親指ほどのサイズの小さなカップ形のプラスチックカプセル。印字されているのはスイスで生まれたクラシカルな書体ヘルヴェチカの数字。開けてみると、3gのフリーズドライのコーヒーパウダーが入っています。それを冷水またはミルク、熱湯などに入れると、見た目にも美味しそうなコーヒーが出来上がり、口にするとまるでドリップコーヒー専門店にいるような気分に。
これは2021年3月1日までで累計1億2千355万3833杯飲まれている、中国の驚異的なインスタントコーヒーです。単価が約5元(約80円)とすると、2015年の創業からすでに5億元(約80億円)以上を売り上げているこのブランド。その名は「三頓半SATURNBIRD COFFEE」。三頓(三度の食事)+コーヒーを意味しています。実店舗はデモンストレーション的な店舗が湖南省長沙に1店あるだけ。低温抽出のインスタントコーヒーパウダーが入ったキュートなデザインのこのカプセルは、魔法のように大ヒットしています。
この「三頓半」のようなビジネススタイルは、タオバオのようなEC サイトの世界で育まれたと言えます。見た目にもキャッチーなカラフルさ。こだわりを感じるパッケージデザイン。持ち運びにも便利で選択の種類も豊富、そして手頃な価格。ビギナー向けには、ラテブレンド、コールドブリューフレーバー、クラシックアメリカーノの3種類18個入りが89元(約1400円)とお得です。タオバオの「天猫(Tmall)」における月間販売数は5万個以上で「インスタントコーヒー部門」で1位を獲得しています。
これは一人の時間を充実させてくれる商品でもあり、新型コロナウィルスの期間でも中国のECデイ「11月11日」には大売れ。さらに事業を発展させ、商品の種類も増やし、同時に「Project Return」を開始。書店やカフェ、取扱店などのパートナーを通じて、プラスチックカプセルのリサイクルキャンペーンも行っています。環境にやさしく地域社会にもつながるこの活動は、まさに新世代ブランドならではでしょう。
1970年代後半に実施された「一人っ子政策」により、2010年から2020年の10年間において、中国でもっともアクティブな消費者はほぼ全員が一人っ子でした。これは世界でも類を見ない消費市場です。日本の社会学者、三浦展氏が語る「第四の消費」の兆候は中国でも顕著で、多くのマスメディアが衰退し、ソーシャルメディアが勢いを増している中国では、この独立したメディアと一人っ子が組み合わさった「主体としての個人」の時代が到来しています。

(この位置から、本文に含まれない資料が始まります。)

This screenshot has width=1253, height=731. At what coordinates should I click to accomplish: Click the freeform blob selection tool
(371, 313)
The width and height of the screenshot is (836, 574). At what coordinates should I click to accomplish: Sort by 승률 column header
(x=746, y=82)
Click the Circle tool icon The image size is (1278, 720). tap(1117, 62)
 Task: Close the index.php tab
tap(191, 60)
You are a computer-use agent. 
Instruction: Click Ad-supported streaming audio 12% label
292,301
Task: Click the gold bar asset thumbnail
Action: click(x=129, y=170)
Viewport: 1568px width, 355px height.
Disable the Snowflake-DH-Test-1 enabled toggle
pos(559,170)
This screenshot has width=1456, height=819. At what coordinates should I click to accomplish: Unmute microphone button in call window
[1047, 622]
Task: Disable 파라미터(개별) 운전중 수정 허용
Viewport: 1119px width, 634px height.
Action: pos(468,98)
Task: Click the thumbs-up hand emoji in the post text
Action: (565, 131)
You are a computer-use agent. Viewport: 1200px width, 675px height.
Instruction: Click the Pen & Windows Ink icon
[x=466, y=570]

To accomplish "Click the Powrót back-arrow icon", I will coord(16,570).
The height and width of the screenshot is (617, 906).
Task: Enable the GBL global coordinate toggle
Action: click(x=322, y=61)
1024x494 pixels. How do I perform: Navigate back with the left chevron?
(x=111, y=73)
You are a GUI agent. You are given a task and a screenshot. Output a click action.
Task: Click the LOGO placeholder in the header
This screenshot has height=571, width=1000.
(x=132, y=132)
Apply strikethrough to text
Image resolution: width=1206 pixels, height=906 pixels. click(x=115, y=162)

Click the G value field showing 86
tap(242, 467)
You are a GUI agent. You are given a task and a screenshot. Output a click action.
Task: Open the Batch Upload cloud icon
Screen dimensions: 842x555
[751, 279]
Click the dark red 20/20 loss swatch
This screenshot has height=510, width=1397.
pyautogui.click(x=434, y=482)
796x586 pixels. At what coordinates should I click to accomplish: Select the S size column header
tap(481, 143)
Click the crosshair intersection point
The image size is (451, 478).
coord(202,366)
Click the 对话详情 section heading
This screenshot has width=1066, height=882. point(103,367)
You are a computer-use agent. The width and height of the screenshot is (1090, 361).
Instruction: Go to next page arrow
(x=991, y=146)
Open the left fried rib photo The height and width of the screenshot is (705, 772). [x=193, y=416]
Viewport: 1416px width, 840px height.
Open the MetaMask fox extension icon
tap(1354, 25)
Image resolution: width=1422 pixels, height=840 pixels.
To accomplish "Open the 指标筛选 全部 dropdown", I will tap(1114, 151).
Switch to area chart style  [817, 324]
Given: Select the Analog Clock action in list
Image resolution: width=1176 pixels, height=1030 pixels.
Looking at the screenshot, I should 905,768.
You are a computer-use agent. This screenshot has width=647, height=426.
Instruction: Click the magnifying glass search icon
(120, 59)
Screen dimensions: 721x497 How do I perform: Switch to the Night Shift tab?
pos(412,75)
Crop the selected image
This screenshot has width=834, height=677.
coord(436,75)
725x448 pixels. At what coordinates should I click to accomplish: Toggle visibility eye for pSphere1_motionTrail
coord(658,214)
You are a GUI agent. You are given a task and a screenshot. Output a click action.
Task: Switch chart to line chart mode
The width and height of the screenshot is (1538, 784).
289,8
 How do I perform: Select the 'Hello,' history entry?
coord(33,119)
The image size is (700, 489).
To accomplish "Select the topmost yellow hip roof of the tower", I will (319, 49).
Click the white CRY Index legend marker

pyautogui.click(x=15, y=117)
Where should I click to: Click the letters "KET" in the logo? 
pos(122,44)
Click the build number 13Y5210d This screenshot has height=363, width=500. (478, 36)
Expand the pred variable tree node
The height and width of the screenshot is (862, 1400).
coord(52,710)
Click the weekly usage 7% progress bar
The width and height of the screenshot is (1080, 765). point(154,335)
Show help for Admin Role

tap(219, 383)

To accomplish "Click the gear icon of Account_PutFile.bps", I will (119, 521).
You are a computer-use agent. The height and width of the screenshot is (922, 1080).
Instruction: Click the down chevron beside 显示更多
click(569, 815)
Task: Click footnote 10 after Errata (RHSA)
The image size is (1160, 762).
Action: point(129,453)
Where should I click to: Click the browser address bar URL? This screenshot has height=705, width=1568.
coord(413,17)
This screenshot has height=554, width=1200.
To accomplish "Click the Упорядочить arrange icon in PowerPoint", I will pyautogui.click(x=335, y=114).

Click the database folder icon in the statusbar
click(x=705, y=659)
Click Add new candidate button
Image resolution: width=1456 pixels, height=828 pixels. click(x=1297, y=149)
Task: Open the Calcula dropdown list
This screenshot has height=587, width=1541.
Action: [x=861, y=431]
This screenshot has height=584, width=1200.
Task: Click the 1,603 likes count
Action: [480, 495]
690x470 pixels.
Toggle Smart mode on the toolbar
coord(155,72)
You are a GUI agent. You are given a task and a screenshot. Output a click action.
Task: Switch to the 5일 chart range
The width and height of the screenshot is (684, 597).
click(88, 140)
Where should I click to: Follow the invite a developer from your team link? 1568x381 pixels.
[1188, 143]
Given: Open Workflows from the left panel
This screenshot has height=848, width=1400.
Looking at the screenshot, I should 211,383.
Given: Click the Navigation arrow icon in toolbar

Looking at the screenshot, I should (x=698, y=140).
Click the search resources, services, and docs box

家族向けの製品やブランドは中国でも依然として存在感はありますが、その実体は変化しています。10年前はパナソニックの洗濯機「愛妻号」が中国の家族にとって理想的な製品でしたが、現在、中国のニッチな分野でもっとも人気のある洗濯機は、靴下を洗うことに特化した洗濯機です。一個人の生活にフィットする製品が、よりクリエイティブになっています。
10年前はまだ多くの人がネスレやスターバックスのコーヒーを飲んでいましたが、今はさらに上質なコーヒーの味にこだわったブランドが誕生しました。個人の世界を深めることを手助けしてくれるモノに関心が寄せられる現在、「三頓半」のファウンダーである呉駿(ウー・ジュン)は“未知の惑星を開拓するエネルギー”が大事だと話してくれました。彼らはソウルの「Fritz」や京都の「KURASU」などのコーヒーショップを探索し、日本で“コーヒーの神様”と言われている田口護氏とのコラボレーションでは「Make it Sweet」という新たな商品もつくっています。
無限の可能性を秘めた社会を積極的に開拓し、今までにない新しい商品をつくり、オンラインでの人気をオフラインに広げ、新世代の大きな層に向けて、ニッチで隠れた新しいテイストを探し求め続ける。その楽しさも「三頓半」のような新世代ブランドは発信しているのです。